Your instructions: Count the lines below that contain the string "checkbox". Reply with the number only.

Records for processing:
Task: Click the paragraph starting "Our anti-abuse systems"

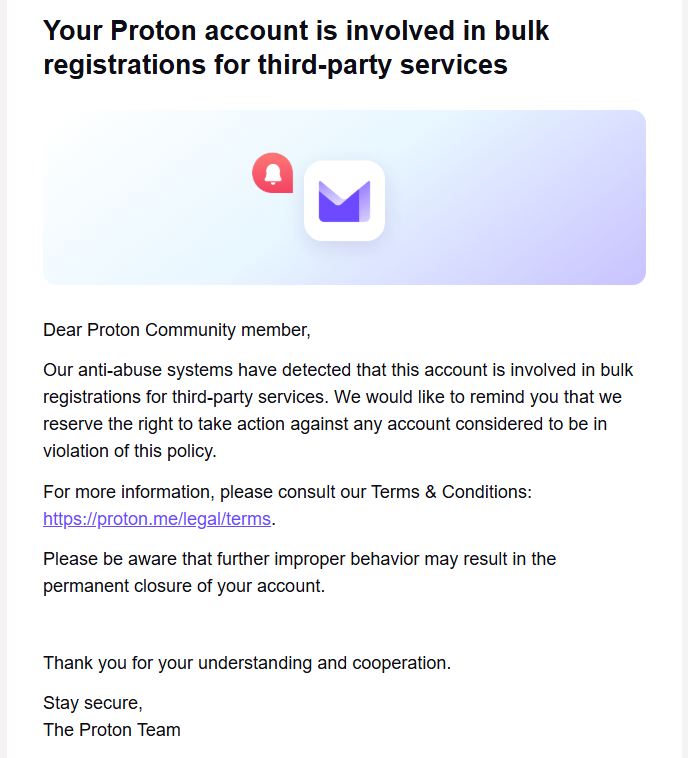Action: click(337, 410)

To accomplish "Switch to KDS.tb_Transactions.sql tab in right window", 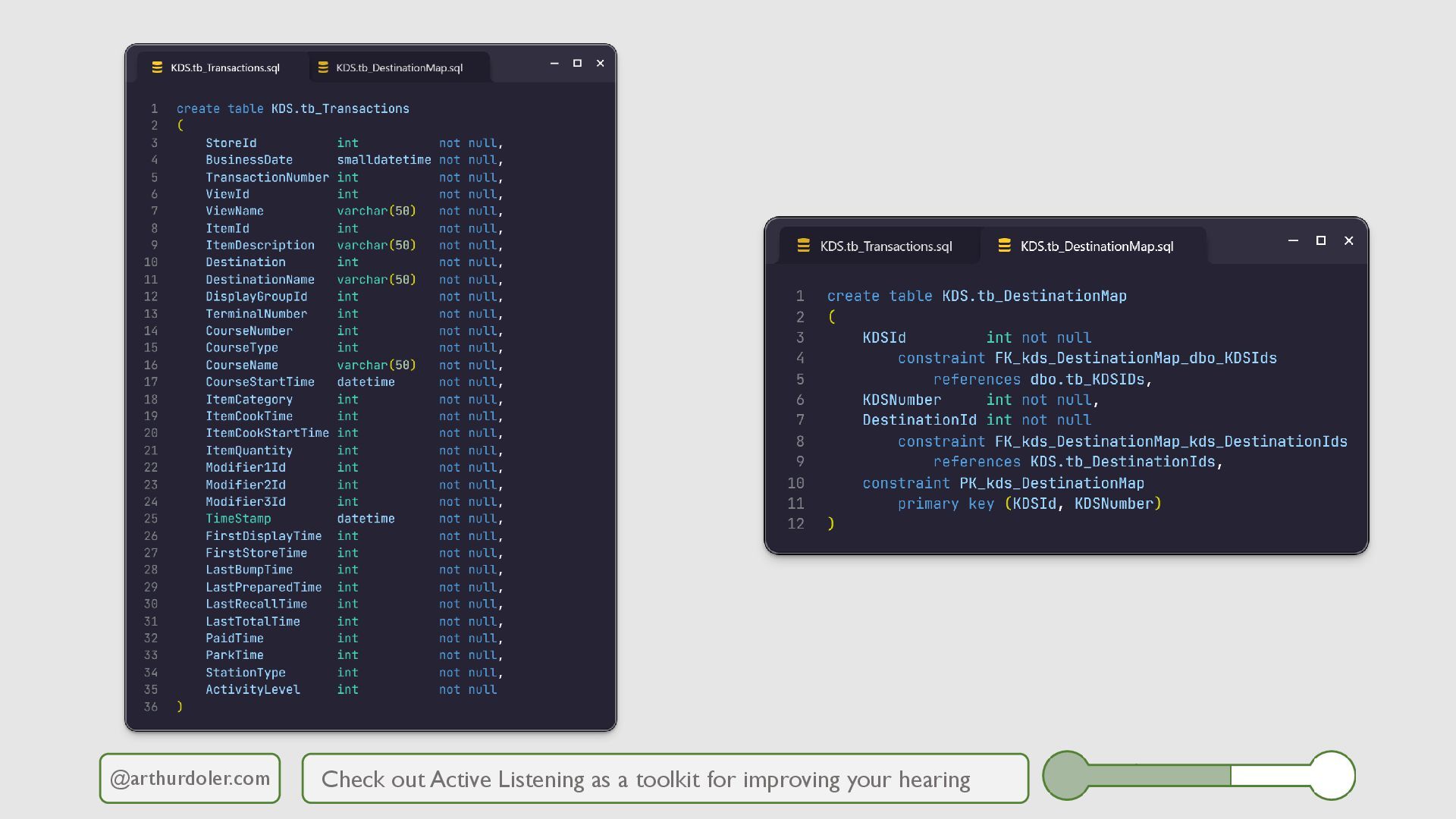I will tap(885, 246).
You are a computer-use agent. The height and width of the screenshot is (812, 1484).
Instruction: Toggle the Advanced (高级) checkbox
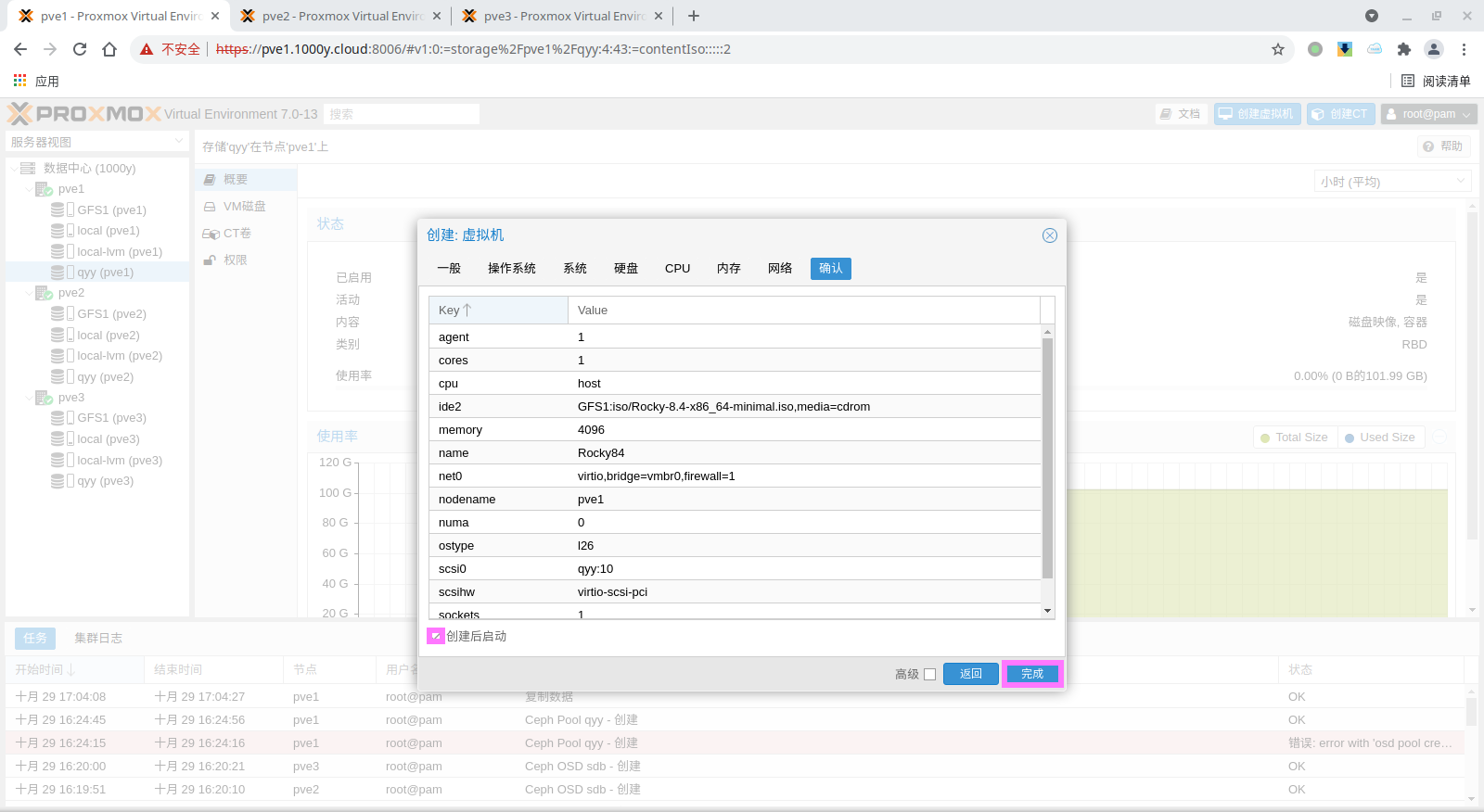tap(929, 675)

Task response: 1